Este era el caso de lo establecido con relación con la cuestión de las fosas comunes, la Ley contiene  la obligación de elaborar un mapa de fosas en todo el territorio o la elaboración de un protocolo para la exhumación de cadáveres, además de poner en conocimiento de las autoridades judiciales de los hallazgos. Sin embargo, casi un año después de la aprobación de la Ley, el gobierno no ha hecho ningún avance sobre estas cuestiones. El gobierno sigue obviando la responsabilidad del Estado de investigar estas graves violaciones de derechos humanos y garantizar justicia y reparación a las víctimas.

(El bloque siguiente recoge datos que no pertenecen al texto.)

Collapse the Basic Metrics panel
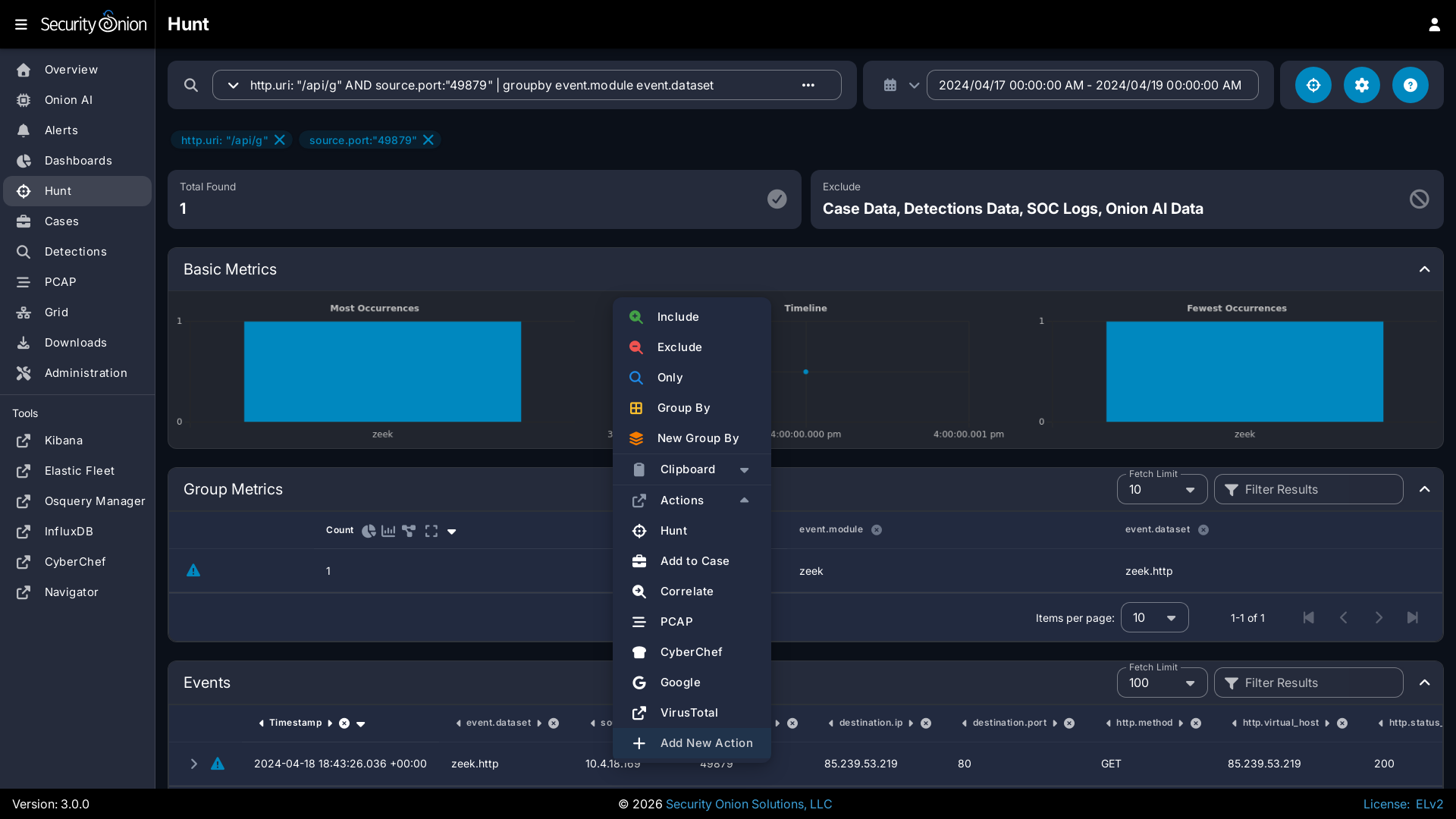The image size is (1456, 819). click(1424, 269)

Con este alejamiento de los estándares internacionales en la cuestión de las fosas comunes, España ofrece un pésimo precedente a otros países que se enfrenten a procesos similares.

¿Dónde está Mustafá Setmariam?
En noviembre de 2005, el ciudadano español de origen sirio, Mustafá Setmariam Nasar, fue detenido por agentes pakistaníes y entregado a las autoridades estadounidenses. Setmariam es uno de los 39 "desaparecidos" por las autoridades norteamericanas en el marco de la “guerra contra el terror” cuyo paradero sigue siendo una incógnita.

Amnistía Internacional pide a las autoridades españolas que redoblen las acciones con el Gobierno de Estados Unidos para averiguar su paradero y poner fin a su detención. Se cree que Mustafá Setmariam podría estar recluido en la base militar estadounidense de Diego García, isla británica en el Océano Índico.

Con anterioridad a su “desaparición”, en noviembre de 2004, el nombre de Mustafá Setmariam aparecía en una lista de “terroristas más buscados” del FBI. Las autoridades estadounidenses ofrecieron una recompensa de cinco millones de dólares por información sobre su paradero. Pero su nombre fue borrado de esa lista con posterioridad a su presunta detención en Pakistán. Un juez instructor de la Audiencia Nacional tiene decretada una orden de búsqueda y captura por su presunta vinculación con Al Qaeda.